April 4
“And do not get drunk with wine, for that is dissipation, but be filled with the Spirit.” (Ephesians 5:18)
Picking up where we left off yesterday…
Now if there was a gift of the Spirit called “humility” or “obedience” or “holiness,” I’d be seeking it; I’d be all over that kind of spiritual gift because I see that I have a desperate need for those. But what would a gift of prophecy or miracles or tongues do for me in my pursuit of God? I am certain I would be blessed and be a blessing to others more than I am now, and I would very much appreciate that, but my greatest concern is me. My greatest fear is washing out for Christ, failing to buffet my body and being disqualified, amounting to nothing, failing in life and service, and displeasing Him. I know my sin nature, and great success and blessings are things that I am concerned I would not handle well at all, and it might only lead to a greater downfall.
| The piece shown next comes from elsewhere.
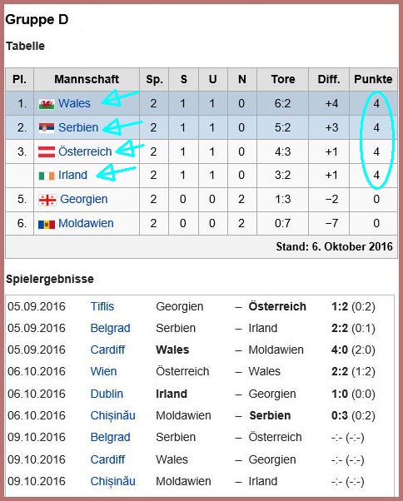The image size is (403, 501).
Task: Click the Moldawien flag icon
Action: point(47,225)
My problem is I still see sin lingering in my heart. I still see the devil and my fleshly desires waiting patiently for me to get discouraged or tired and using every opportunity to take advantage of my weaknesses to entice me to sin. Even knowing this, I still give in at times. I am aware of my failures to follow Christ, and I am painfully aware of the many times I have quenched and grieved His Spirit. I am nagged at times by my old habits and lusts. I am paranoid that I may someday, during times of great temptation, go back to my “vomit,” the sins that God has rescued me from. I see the impurity in my heart, and I don’t see how pursuing great gifts or additional blessing from God would fix those problems, the deepest problems of my heart.
My fear is that I don’t fully have my flesh under control. I don’t believe that I am trained in righteousness and obedience to the point where I would be able to handle any success or any trial without sin. My only hope is that He will not allow me to be tempted beyond what I am able to bear (1 Corinthians 10:13). I am desperate for a more solid foundation in me, a purer heart, a deeper love for Christ, a greater faith, and a lot more obedience to what I already know I should be doing. This is where my focus is.
There is one additional reason why I do not seek miraculous signs and the so-called sign gifts: I am frankly not impressed with the talk and the show and the claims that we hear about in some Christian circles. I am skeptical of what I hear, and from what I have seen, limited as it may be, I don’t really believe that many of those folks are any further along than I am in mastering the flesh and loving the Lord with all their hearts. I see the same weaknesses and struggles in them. If I saw incredible holiness and humility and godliness in those who claim to have closer connections to the Spirit or amazing spiritual gifts, I would be much more impressed. Maybe they do have a closer walk with God and I just missed it, I don’t know. But I am also mindful about Jesus’ judgment in Matthew 7:21-23 to those who in Jesus’ name performed many miracles and cast out demons, “and then I will declare to them, ‘I never knew you, depart from Me, you who practice lawlessness.’” It is not the exercise of great gifts or having great success that makes us pleasing to God, but our true humility and diligent obedience to His Word, especially in areas no one knows about and in the secret places of the heart. It is, I believe, the purity of our hearts and the condition of our souls that is far more important that any outward signs or spiritual success we may experience or see in others. So these areas of the heart are my focus and the focus of these exhortations.